* EXERCISE GOAL *
Within the data below, copy each line where the string "will" is found.

--- INFORMATION GIVEN ---

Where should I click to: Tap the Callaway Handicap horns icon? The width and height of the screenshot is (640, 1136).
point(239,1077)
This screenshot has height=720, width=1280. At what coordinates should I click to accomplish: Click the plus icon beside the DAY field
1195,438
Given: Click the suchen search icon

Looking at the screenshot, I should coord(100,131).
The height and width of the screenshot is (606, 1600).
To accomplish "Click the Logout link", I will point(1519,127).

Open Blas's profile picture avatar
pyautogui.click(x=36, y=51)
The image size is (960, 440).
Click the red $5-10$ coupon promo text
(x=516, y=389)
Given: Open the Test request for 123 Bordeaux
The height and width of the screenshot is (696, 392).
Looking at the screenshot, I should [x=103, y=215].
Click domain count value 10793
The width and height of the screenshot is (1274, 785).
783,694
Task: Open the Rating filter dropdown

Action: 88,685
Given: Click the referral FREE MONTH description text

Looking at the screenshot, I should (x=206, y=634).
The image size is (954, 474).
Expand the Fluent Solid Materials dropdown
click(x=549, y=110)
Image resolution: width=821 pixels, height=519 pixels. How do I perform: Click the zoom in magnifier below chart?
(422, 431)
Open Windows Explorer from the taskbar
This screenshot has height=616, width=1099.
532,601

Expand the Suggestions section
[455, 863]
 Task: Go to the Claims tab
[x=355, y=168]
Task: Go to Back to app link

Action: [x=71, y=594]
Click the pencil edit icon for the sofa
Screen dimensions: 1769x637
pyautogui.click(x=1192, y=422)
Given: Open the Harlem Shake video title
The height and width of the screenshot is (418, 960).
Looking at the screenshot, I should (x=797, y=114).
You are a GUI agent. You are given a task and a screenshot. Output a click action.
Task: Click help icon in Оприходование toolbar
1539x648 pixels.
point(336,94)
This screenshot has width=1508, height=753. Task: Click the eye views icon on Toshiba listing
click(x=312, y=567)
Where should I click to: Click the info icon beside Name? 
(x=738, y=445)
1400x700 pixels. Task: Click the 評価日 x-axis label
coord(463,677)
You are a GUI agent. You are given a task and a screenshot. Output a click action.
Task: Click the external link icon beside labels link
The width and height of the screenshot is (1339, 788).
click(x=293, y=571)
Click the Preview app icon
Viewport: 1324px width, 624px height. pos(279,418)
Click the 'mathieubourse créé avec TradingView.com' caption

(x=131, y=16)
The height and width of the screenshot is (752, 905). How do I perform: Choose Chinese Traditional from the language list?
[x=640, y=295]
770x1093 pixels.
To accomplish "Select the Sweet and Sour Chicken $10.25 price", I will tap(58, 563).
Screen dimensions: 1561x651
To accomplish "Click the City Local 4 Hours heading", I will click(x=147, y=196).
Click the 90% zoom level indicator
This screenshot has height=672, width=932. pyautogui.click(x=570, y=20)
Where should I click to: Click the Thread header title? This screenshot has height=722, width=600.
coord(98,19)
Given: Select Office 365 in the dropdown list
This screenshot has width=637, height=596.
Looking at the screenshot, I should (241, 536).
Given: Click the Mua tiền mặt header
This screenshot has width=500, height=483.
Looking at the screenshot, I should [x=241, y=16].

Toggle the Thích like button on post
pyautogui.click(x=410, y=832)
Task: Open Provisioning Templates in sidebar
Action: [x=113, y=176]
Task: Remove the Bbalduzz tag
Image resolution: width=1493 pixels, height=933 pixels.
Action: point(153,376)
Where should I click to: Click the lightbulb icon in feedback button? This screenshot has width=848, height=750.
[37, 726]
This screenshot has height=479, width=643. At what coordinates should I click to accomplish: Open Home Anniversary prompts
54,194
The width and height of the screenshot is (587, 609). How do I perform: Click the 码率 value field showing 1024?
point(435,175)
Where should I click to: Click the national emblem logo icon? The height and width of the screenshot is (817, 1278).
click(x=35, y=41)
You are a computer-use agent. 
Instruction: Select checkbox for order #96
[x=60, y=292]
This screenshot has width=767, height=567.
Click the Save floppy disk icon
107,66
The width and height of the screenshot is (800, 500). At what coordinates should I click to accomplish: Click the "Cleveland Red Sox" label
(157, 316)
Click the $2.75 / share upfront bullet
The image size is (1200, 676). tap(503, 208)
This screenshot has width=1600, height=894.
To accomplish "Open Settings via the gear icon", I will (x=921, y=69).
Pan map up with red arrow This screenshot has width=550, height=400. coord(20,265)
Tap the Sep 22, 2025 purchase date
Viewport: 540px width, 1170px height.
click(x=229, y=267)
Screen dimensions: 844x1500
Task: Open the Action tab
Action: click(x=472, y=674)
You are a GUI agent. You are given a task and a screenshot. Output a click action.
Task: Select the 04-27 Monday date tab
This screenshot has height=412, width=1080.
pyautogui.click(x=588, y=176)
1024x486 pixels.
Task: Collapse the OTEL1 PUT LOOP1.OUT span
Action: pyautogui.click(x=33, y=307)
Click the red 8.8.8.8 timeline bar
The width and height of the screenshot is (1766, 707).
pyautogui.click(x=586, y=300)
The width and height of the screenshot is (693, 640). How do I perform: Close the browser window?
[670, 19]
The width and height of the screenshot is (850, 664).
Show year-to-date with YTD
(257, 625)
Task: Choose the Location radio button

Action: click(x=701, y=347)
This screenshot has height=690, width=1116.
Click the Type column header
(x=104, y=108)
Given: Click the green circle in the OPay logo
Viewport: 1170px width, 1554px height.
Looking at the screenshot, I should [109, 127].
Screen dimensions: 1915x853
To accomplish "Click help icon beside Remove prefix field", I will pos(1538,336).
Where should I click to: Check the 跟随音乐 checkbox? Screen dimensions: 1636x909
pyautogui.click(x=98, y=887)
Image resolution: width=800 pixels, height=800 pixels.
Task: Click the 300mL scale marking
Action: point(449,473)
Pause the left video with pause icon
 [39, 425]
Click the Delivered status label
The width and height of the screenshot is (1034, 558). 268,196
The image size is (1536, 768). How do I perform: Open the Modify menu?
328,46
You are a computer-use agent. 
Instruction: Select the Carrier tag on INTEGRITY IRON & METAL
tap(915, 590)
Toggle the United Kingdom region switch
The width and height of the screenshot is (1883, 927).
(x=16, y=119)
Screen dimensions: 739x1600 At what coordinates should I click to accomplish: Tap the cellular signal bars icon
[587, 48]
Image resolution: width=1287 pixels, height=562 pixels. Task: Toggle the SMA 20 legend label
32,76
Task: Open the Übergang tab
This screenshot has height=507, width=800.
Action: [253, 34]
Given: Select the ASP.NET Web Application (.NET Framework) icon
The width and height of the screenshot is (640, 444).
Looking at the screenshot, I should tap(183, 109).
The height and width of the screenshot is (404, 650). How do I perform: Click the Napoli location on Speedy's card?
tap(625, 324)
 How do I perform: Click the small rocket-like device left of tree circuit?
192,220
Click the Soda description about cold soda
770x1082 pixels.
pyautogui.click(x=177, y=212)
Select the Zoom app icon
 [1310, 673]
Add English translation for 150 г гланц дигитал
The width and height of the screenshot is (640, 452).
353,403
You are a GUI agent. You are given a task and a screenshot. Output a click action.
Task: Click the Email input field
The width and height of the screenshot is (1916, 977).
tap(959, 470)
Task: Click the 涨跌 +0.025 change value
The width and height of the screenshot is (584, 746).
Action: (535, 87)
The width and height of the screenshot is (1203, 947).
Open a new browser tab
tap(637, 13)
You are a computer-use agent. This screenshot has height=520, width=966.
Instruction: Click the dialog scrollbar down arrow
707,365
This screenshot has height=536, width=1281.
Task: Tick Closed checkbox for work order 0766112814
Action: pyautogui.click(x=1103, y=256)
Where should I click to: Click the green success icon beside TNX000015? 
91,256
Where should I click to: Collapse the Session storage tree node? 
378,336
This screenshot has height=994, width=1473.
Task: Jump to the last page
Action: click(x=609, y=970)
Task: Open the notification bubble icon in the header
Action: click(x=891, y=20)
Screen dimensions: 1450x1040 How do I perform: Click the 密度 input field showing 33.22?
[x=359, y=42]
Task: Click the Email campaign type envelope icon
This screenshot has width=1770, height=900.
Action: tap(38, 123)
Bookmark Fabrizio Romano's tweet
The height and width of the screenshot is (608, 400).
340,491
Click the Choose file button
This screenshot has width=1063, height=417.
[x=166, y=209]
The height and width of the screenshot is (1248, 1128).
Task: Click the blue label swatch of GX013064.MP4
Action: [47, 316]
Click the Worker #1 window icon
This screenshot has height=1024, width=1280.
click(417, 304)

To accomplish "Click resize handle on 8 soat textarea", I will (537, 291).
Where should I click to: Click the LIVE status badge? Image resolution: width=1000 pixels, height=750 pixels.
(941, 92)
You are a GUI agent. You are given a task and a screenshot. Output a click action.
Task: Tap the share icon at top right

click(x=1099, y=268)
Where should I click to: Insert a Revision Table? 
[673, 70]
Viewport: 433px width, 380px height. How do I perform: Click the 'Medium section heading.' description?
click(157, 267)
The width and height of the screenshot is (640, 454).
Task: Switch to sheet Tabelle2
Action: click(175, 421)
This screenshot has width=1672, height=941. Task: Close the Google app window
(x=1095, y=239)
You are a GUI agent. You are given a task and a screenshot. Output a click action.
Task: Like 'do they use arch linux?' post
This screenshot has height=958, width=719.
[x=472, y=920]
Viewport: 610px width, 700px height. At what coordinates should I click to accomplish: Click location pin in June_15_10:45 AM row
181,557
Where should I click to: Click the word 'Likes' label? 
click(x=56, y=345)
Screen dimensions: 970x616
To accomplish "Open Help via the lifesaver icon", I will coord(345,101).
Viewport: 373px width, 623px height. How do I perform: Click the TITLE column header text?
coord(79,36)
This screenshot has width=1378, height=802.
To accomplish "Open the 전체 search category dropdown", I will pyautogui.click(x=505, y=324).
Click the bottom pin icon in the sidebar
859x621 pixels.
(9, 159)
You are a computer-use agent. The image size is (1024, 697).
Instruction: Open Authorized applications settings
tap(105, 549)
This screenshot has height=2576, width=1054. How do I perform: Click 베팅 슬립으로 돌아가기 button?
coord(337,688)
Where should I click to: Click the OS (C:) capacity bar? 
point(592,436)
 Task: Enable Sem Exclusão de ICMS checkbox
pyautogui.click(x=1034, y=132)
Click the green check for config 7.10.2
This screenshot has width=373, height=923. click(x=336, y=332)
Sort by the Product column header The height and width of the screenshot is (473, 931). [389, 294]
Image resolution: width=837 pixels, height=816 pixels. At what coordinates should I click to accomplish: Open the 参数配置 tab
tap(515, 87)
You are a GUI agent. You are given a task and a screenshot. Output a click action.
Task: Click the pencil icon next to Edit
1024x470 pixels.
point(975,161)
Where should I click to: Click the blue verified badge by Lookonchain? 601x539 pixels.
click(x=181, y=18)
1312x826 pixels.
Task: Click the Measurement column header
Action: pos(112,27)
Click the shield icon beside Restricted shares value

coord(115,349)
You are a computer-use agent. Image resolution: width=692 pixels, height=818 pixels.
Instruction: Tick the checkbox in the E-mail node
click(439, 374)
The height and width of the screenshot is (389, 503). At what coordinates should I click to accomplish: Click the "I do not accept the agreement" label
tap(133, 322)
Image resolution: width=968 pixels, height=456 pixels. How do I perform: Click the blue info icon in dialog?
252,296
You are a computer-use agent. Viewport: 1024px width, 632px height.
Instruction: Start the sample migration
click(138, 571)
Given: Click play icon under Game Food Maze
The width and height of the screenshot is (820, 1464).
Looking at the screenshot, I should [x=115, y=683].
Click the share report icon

---

* COMPLETED TASK *
To accomplish "Click the Logout link", I will point(1519,127).
To accomplish "Select the Sweet and Sour Chicken $10.25 price", I will tap(58, 563).
To accomplish "Click the City Local 4 Hours heading", I will click(x=147, y=196).
To accomplish "Open Settings via the gear icon", I will (x=921, y=69).
To accomplish "Click help icon beside Remove prefix field", I will pos(1538,336).
To accomplish "Click resize handle on 8 soat textarea", I will (537, 291).
To accomplish "Open Help via the lifesaver icon", I will coord(345,101).
To accomplish "Open the 전체 search category dropdown", I will pyautogui.click(x=505, y=324).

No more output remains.